趁陈一寒的诉说告一段落,罗江插空问道:“前面那些失踪事件都是你做的吧,那些被张雪梅组织起来的学生呢?他们在不在这里?”
罗江不敢问小小,生怕听到令自己的心脏承受不住的回答。
“他们?”陈一寒不屑地撇撇嘴,无所谓的语气像是在平淡地诉说一只鸡或是一只狗的命运,“真不明白你为什么总是关心那些拙劣的低等生物。他们都已经为神献身了,为神献身是他们的荣幸。”
不用他过多解释,罗江也可以想象到蒙神召唤赐予神的血脉是怎么一回事,说起来,他恐怕是第一个“神的使者”吧,只不过他这个使者实在有些不称职。
陈一寒狂热的语调和阴森的眼神让罗江终于明白过来,陈一寒和自己根本不是一类人,他根本控制不住自己的,他儒雅的外表,优雅的谈吐,迷人的气质根本就是彻头彻尾的伪装。
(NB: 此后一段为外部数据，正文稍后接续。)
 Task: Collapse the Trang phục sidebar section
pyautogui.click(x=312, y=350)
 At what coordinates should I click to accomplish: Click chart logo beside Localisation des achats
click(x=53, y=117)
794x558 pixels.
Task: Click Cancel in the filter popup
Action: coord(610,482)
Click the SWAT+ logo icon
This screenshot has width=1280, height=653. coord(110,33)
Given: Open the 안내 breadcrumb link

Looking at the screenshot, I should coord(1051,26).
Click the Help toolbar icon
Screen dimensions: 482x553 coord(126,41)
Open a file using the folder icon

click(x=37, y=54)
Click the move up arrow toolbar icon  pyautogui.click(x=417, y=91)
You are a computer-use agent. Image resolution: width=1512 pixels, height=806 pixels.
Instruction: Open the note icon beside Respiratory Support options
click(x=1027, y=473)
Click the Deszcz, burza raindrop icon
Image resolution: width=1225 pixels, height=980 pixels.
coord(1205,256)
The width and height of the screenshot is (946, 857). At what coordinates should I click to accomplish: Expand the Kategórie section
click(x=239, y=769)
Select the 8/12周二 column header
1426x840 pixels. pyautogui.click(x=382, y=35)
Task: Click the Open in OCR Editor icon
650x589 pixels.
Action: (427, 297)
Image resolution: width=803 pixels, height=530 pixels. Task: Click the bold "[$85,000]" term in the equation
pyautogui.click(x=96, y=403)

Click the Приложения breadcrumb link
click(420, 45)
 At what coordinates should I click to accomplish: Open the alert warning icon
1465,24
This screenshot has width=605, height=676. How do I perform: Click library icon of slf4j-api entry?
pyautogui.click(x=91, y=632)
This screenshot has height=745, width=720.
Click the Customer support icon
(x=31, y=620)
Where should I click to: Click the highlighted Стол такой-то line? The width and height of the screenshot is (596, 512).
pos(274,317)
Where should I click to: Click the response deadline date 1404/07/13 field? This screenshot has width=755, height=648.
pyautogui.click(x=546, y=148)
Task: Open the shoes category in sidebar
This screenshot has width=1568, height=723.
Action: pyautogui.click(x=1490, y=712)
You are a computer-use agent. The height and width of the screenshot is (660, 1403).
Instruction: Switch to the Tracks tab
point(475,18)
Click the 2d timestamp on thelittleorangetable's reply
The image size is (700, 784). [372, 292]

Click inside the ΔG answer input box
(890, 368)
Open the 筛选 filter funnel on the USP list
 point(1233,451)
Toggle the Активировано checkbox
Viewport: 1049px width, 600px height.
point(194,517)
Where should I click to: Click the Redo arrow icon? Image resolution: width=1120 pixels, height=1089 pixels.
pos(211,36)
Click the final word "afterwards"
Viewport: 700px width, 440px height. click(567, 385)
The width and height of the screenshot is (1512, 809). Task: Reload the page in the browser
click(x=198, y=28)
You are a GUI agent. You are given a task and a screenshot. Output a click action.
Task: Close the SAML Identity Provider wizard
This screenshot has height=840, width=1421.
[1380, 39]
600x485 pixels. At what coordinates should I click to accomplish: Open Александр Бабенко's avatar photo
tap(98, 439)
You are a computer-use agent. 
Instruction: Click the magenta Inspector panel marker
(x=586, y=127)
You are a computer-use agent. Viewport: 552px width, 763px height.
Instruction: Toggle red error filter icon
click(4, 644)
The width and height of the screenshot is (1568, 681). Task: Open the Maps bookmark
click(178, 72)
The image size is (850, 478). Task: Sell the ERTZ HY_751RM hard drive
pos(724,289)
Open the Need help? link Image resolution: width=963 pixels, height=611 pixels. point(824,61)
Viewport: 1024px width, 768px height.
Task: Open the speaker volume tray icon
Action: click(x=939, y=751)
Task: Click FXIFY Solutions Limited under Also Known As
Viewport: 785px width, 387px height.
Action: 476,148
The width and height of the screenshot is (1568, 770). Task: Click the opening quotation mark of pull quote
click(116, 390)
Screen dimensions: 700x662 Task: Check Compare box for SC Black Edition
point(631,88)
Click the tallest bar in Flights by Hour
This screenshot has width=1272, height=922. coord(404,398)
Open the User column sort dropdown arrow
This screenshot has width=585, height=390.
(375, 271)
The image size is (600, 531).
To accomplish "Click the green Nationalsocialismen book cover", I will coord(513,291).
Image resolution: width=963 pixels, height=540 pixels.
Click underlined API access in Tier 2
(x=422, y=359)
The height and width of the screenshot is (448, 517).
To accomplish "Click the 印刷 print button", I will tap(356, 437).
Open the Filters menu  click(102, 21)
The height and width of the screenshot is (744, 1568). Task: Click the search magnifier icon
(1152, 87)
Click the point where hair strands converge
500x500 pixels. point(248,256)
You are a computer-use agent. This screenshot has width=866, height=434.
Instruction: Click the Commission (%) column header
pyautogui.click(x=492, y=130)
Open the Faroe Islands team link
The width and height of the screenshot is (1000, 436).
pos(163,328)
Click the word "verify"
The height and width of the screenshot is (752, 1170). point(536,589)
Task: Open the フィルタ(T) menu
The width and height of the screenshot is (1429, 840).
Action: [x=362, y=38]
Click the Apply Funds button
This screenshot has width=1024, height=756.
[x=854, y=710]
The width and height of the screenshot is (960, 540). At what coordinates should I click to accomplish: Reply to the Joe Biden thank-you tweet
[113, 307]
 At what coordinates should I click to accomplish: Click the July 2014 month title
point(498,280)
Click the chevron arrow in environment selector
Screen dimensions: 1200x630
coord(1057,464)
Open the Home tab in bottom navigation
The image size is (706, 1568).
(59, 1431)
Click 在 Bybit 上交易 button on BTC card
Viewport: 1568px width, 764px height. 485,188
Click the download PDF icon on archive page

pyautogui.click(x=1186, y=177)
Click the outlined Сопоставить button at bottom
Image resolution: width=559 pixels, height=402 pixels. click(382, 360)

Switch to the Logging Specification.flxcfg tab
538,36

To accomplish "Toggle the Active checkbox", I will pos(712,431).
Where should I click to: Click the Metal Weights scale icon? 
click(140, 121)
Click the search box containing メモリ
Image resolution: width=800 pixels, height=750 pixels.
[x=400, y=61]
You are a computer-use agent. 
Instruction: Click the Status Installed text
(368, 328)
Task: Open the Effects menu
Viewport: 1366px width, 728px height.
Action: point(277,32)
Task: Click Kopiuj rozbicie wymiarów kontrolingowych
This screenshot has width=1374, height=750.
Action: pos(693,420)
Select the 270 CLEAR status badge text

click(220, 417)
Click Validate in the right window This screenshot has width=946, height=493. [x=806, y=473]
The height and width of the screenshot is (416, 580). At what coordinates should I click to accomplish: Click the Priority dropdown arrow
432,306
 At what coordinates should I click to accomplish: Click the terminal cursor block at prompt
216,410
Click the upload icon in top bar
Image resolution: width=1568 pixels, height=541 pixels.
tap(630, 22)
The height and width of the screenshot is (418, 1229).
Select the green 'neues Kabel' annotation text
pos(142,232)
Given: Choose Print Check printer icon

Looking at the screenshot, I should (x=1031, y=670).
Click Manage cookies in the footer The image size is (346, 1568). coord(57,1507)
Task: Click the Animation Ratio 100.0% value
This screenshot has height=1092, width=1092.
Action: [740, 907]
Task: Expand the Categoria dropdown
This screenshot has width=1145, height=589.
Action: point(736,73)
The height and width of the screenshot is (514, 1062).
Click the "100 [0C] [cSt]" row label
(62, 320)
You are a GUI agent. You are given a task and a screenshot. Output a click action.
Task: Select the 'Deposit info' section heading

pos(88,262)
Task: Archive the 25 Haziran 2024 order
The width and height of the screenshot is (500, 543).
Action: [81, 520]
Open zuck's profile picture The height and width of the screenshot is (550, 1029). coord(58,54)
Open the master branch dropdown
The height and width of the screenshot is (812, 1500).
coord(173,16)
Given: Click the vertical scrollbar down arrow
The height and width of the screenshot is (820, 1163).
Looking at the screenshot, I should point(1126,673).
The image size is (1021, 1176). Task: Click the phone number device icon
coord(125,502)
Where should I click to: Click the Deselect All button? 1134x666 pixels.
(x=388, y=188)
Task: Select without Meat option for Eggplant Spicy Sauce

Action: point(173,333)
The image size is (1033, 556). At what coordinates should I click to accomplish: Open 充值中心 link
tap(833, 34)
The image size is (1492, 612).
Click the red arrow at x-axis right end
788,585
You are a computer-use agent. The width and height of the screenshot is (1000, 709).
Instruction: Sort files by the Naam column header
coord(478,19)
“你他妈的去死吧!”失望愤怒和无法诉说的悲伤噬咬着罗江的心灵,他大吼着向陈一寒冲了过去:“老子送你下地狱!”
陈一寒没料到罗江说翻脸就翻脸,略一错愕,罗江的拳头已经重重地砸到了他的面颊上,巨大的冲力扯着陈一寒的身体,撞到了墙壁上。
这一拳饱含了罗江的愤怒,令陈一寒一连吐了几大口血,陈一寒眼中闪过骇人的厉芒,舔着嘴角的血迹,就势一滚,躲过了罗江横踢过来的一脚。
陈一寒狂笑两声,身体像蝙蝠似的拔地而起,平平地扑向罗江,很明显,罗江的速度比陈一寒快了一分,在陈一寒的双爪快要掐住他脖子的时候,罗江间不容发地向后一仰身子。
陈一寒的指尖从他的面颊一擦而过,锋利的指锋在他的面颊上留下了几道清晰的血槽。
不容陈一寒有什么反映,罗江借着后仰的势头,狠狠一脚踹到了陈一寒的肚子上。
脚尖的着力点是人的丹田要穴,即使是陈一寒,也经受不住罗江爆发出的强大力量,摔倒了房间的角落里,哼哼唧唧的呻吟了起来。
罗江冷笑一声,纵身扑了上去,提起右脚朝着陈一寒的脑袋踏了上去,哪知陈一寒的伤势有一半都是装出来的。
见罗江逼近,双腿猛地撑开,一式漂亮的兔子蹬鹰朝罗江的胸口踹了过来。
罗江让过心口的位置,用左肩硬抗了这一脚,右手趁机捞起陈一寒的左腿,用力一拧。
也幸好陈一寒应变迅速,身体顺势一转,消去了大部分力道,尽管如此,他还是被罗江拎着左腿甩到了房顶上。
只听砰地一声,玻璃碎片四处飞溅。陈一寒的后背撞上其中一盏灯泡,咚地一下砸到了地上,震得地面似乎都颤抖起来。
罗江实打实吃了陈一寒一脚,也很不好受,胸口一阵翻滚。但比起陈一寒来,他的样子简直好得太多了。